暫くの間、沈黙が流れる。纏わりつくようなペトリコールと雨音が脳裏で溶けていく。
この奇妙な関係をどう形容するべきだろう。私達はどこで終わりを迎えるべきだろうか。その答えを出すにはまだ早いと、方耳を塞いでいる。
記憶は時間と共に褪せていく。思い出さなければ忘れてしまうし、そうでなくとも変容するものだ。彼女への想いは、青年期の一時的な、純粋への盲目な崇拝であったと認めたくはない。この想いが、手放すことのできない、私自身を構築する一つへ変化した事を悟った時、おかしな事に、ふっと気が楽になった。ある意味において、自分自身を許してしまった瞬間なのかもしれない。

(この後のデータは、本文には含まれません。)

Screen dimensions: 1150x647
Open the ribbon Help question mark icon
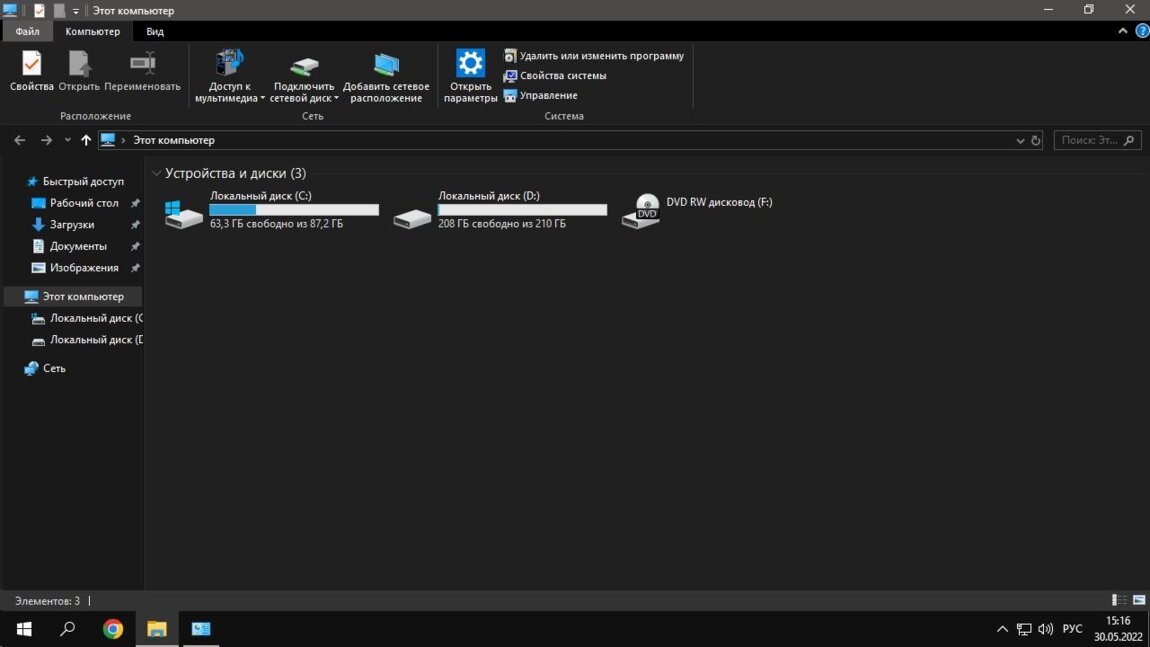tap(1141, 31)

もうずっと古い記憶にある過去の私は、雨の日には決まって自室に篭り、ただ本を読んでいた。紅茶の緩やかな香りと湿った空気に身を預けては、日焼けた紙に手を滑らせた。父母、祖父母__そしてずっと前の世代の錬金術師たちが残した古い書物は、私の心の支えであり、真実心の底から敬愛するもの、また、私の至るべき境地である。終わりが見えない程の教えを、決まって雨の日に享受した。
霧雨の降る昼下がり、ふと窓へと目をやると、遠くに彼女の姿が見えることがあった。雨の日だというのに明るい色の服を着て、私の祖父が育てた庭を眺めて歩く姿は__私がもしイカれた画家なら、その光景を何枚も額縁に収めていただろう。
美しいものだった。露に濡れた葉先へ触れる指先、湿気を含み柔らかく広がる白銀の髪が、目の前にいる少女の姿と重なるのだ。どうか私の方を向いて笑わないでほしい。傘を持つ白魚のような手は、私の掴み損ねたものと変わらないように見える。紫陽花を目にして微笑む所もそっくりだ。頭が痛い。私が目の前にいる彼女の為に出来ることは、何もない。おかしくなりそうだ。
「ありがと、ここまででいいわ」
喫茶店が目の前に見えると共に、彼女は立ち止まった。霧のような雨粒が彼女の前髪を濡らしている。
「早く入って? じゃないとあたし、帰れないわ」
「そういった事は本来私の仕事だと思うよ」
「あたしの家まで着いてくるつもり? 構わないけど、お兄様になんて言い訳するの?」
私が相当おかしな顔をしていたのか、彼女は笑っていた。
「あたし、帰るわね。今日はありがと、嬉しかったわ」
「ああ。私はもう入るから、気をつけて帰りなさい」
「うん。またね、ユイ」
彼女は全くわからない子だ。傘を持っているのに迎えが来て嬉しいとは。
彼女の背を見送り、家に戻った。濡れてしまった上着を脱いで、コートハンガーに掛けておく。これは何かのついでにクリーニングに出すことにする。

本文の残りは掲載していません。